На Яндексе возможен перехват логинов и паролей

Система авторизации Яндекса подвержена MITM (Man-In-The-Middle)-атаке: можно заставить Яндекс передавать логины и пароли в открытом виде, что влечет за собой угрозу их перехвата.

Для тех, кто не в курсе, что такое MITM (цитата из Википедии):

Атака "человек посередине" (англ. Man in the middle, MitM-атака) - термин в криптографии, обозначающий ситуацию, когда атакующий способен читать и видоизменять по своей воле сообщения, которыми обмениваются корреспонденты, причём ни один из последних не может догадаться о его присутствии в канале.
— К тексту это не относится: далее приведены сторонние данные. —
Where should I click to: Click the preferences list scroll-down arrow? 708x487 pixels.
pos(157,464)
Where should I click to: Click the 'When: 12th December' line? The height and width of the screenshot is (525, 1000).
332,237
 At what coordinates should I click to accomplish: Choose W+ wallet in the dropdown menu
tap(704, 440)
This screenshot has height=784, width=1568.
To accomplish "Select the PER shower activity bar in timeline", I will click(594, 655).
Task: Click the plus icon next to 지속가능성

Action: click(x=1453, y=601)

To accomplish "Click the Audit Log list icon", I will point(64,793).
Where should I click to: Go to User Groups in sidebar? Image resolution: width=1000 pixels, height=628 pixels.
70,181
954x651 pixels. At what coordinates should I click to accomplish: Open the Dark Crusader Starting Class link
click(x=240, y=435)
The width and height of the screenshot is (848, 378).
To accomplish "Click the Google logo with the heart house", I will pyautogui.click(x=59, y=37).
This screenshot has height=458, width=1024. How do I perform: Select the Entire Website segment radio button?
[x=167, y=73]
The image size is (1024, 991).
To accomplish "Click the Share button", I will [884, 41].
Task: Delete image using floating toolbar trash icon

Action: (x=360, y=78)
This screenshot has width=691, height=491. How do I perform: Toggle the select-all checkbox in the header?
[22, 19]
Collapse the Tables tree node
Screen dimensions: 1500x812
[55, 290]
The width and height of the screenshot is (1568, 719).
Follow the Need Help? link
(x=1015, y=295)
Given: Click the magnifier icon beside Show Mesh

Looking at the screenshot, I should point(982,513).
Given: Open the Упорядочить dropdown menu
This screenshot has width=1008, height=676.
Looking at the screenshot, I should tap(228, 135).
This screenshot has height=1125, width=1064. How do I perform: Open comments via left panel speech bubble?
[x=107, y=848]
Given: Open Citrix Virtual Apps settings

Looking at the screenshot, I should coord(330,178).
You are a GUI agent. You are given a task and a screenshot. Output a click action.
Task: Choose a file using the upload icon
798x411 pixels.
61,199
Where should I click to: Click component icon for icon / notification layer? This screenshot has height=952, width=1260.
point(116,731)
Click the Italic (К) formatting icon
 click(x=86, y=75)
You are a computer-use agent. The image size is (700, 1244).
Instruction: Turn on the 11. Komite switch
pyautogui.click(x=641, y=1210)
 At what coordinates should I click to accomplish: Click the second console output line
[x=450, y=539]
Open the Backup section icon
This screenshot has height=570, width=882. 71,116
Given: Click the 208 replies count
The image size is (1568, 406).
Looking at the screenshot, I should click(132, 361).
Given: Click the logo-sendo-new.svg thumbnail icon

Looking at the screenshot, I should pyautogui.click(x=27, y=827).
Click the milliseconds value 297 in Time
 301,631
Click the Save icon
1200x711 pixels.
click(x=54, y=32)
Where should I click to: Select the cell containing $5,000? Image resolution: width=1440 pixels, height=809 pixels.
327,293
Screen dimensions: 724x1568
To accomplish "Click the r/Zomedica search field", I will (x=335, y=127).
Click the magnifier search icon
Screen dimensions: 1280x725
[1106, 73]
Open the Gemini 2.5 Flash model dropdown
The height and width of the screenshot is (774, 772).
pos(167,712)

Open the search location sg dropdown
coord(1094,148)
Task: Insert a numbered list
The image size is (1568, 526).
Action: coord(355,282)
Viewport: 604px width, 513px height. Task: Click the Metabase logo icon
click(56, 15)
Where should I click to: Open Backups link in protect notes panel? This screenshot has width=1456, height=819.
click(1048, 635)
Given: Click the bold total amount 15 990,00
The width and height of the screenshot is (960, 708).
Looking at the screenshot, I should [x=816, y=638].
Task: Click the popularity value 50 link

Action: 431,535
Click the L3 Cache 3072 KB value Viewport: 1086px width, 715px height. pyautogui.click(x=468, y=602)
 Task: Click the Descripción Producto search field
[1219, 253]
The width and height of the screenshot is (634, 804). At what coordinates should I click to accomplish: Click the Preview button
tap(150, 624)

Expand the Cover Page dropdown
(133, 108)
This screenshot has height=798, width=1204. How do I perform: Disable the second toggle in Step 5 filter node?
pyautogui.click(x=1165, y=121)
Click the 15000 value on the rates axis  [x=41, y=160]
Применительно к сетям, возможность перехватывать и в отдельных случаях изменять передаваемый трафик. Это грозит раскрытием логинов и паролей к сайтам. Для защиты от этого применяется SSL.

MITM на Яндексе

При входе на Яндекс логин и пароль честно передаются по SSL-протоколу. Но взглянем на часть исходного кода страницы авторизации с описание формы:

Изначально в форме указано, что данные должны передаваться по нешифровнному каналу:

action="http://passport.yandex.ru/passport?mode=auth"

Передавать данные по SSL заставляет скрипт forcehttps.js, который у всех форм меняет в свойстве action "http" на "https":

// Force HTTPS javascript
//
// $Id: forcehttps.js,v 1.3 2006-12-12 14:05:01 shurukhin Exp $

(function(){
var frm = document.forms.MainLogin;
if(frm) {
frm.action=frm.action.replace(/^http:/i, `https:`)
frm.action=frm.action.replace(/^//,`https://`+document.domain+`/`)
}
})();


Если же этот скрипт не выполнится, то логин и пароль будут пересылаться в открытом виде.

Вывод

Если у атакующего есть возможность подменить или заблокировать скачивание forcehttps.js, то логин и пароль передадутся на сервер в открытую. Например, админ в офисе просто заблокировал скачивание forcehttps.js на прокси-сервере (офис ходит в инет через него), то он легко может перехватить логин и пароль от аккаунта на яндексе, принадлежащие сотрудникам офиса.